Output the line that contains "Subscribe (240, 24)" and every line after it to the end of the entries, with nothing added or left out.

■ Records from a collection ■
##############################

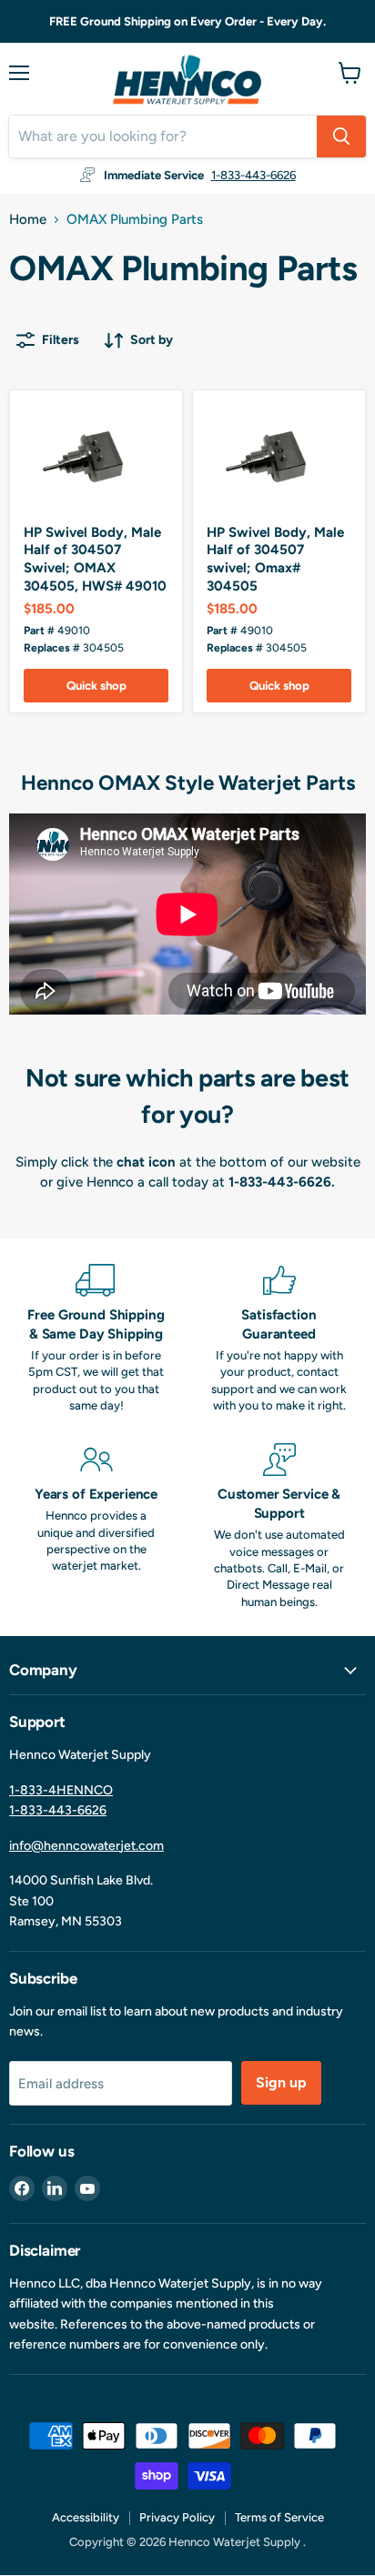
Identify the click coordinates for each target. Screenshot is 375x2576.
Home (27, 219)
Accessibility (85, 2517)
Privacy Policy (177, 2517)
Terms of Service (279, 2517)
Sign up (281, 2082)
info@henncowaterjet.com (86, 1846)
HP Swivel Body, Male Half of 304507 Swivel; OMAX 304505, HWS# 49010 (95, 559)
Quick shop (96, 685)
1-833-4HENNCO (61, 1790)
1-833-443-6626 (253, 175)
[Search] (341, 136)
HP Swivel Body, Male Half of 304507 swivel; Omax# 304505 (275, 559)
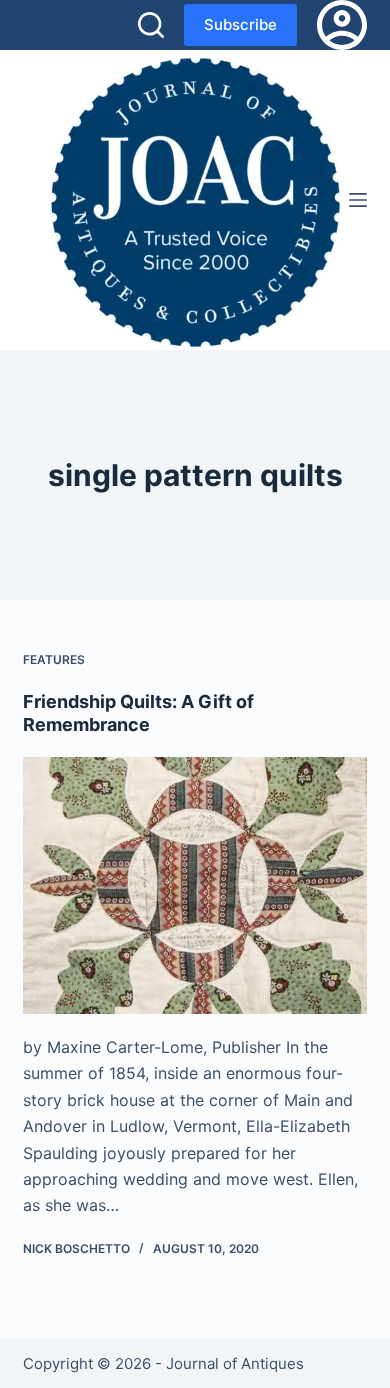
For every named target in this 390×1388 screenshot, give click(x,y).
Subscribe (240, 24)
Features (54, 659)
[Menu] (358, 200)
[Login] (342, 25)
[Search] (151, 25)
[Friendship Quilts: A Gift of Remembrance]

##############################

■ TASK OUTPUT ■
Subscribe (240, 24)
Features (54, 659)
[Menu] (358, 200)
[Login] (342, 25)
[Search] (151, 25)
[Friendship Quilts: A Gift of Remembrance]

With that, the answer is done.